We had engineered yeast cells and put an enzyme into the cells that produces a color reaction. So, normally when proteins folded in the cell they turned blue but mutant cells didn’t allow that signal to arrive and they didn’t change color. That allowed us to map the pathway and understand it.
What questions still need to be answered in this arena?
There are many, many questions at every level. At the mechanistic level we try to understand the machinery as enzymes and little molecular machines, trying to see how we can manipulate them the best and push them a little bit one way or another. At another level we have multiple branches at the signaling level and we need to understand how they interact with one another. At a clinical level we need to understand where we can interfere or intervene with the signaling pathway to the benefit of the patient.
What is your research focusing on now?
We are trying to figure out the molecular pathways by which the cells make the decisions and decide if they need to kill themselves. We’re also mapping some of the components on that decision pathway and trying to figure out how to influence them one way or another and put them in disease models so we can see how we can effect a benefit. We are working on how to screen for and isolate small molecules to impact that pathway and test them in animal models for a number of different diseases.

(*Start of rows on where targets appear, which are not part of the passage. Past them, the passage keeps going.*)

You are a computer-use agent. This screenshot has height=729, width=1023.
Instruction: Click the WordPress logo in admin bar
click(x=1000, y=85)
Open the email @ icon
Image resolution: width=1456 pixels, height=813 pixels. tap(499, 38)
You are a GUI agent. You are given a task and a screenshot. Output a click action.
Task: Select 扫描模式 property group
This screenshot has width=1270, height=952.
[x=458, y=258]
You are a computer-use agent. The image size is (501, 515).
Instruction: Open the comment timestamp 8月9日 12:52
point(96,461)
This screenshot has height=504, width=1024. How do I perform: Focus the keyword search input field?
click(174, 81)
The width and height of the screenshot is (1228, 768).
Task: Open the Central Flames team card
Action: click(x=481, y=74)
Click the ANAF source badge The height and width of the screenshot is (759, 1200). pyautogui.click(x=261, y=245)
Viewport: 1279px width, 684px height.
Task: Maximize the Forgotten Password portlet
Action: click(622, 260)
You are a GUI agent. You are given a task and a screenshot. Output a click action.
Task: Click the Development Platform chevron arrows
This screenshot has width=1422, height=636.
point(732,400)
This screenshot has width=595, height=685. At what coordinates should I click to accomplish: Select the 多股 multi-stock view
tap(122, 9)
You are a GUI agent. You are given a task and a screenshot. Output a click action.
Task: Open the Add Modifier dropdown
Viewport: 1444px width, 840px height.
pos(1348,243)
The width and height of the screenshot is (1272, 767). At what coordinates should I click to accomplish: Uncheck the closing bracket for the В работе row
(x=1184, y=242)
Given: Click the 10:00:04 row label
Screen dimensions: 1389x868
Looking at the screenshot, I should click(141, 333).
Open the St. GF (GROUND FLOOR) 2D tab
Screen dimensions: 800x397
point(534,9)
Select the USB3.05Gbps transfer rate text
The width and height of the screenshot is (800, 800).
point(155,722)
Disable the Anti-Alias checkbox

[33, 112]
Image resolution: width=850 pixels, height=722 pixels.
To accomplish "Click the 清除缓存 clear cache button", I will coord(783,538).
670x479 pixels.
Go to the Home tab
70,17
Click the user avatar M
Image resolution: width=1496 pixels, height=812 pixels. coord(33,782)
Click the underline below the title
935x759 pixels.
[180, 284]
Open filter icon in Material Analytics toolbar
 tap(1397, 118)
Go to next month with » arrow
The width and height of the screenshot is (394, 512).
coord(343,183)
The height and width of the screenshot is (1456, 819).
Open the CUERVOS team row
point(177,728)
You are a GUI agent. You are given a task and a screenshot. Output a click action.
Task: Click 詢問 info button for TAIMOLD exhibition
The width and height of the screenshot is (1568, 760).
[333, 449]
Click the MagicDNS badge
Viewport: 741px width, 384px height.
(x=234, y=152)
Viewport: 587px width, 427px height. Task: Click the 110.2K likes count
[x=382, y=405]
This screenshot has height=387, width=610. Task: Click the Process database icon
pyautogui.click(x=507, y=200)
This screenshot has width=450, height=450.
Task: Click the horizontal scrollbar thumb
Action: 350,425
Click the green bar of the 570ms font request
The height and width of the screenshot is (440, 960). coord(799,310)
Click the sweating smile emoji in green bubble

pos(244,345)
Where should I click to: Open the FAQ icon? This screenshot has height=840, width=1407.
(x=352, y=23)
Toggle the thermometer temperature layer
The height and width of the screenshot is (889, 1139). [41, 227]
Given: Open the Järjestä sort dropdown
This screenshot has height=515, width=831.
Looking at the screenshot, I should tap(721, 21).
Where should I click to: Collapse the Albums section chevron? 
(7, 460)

What significance will the Lasker Award have for that research?
I think it’s very thrilling for us. I’m particularly proud that we started from the basic research interest and it’s now developed into clinical relevance. We only got here because of sheer curiosity and the generous funding we got for this foundational research. At the beginning it wasn’t clear where the benefit would be and we didn’t propose at the beginning any translational applications. They only developed after we understood what was going on. The emphasis on basic curiosity in clinical research is so important to drive our knowledge forward. This award will help with that in an enormous way — the publicity that comes with this and the focus on it for human health.
What is the greatest challenge currently facing researchers in basic biology and basic research?
I think that right now there is a climate in research funding where you have to justify translational applications at the onset. Curiosity isn’t enough to justify that something is worth pursuing now and I think to some degree it’s not always the most effective way of moving forward.
What do you tell your students interested in basic research working in the current climate?
My advice is to be patient and that the pendulum swings back. You need to educate the public about the importance of your work and to just really justify the value of what you are doing. I think science education is incredibly important and the general public needs to understand that these discoveries are essential.
Do you see therapeutic applications arising from your initial breakthrough in the foreseeable future?
I certainly hope so. We have very active collaborations with biotechnology companies to develop components that will affect these pathways. They are putting them through all the tests for cancer and other diseases. I hope one of them will develop into a tangible drug. It’s a very different approach for cancer, for example, because what we are looking at here are pathways for every cell.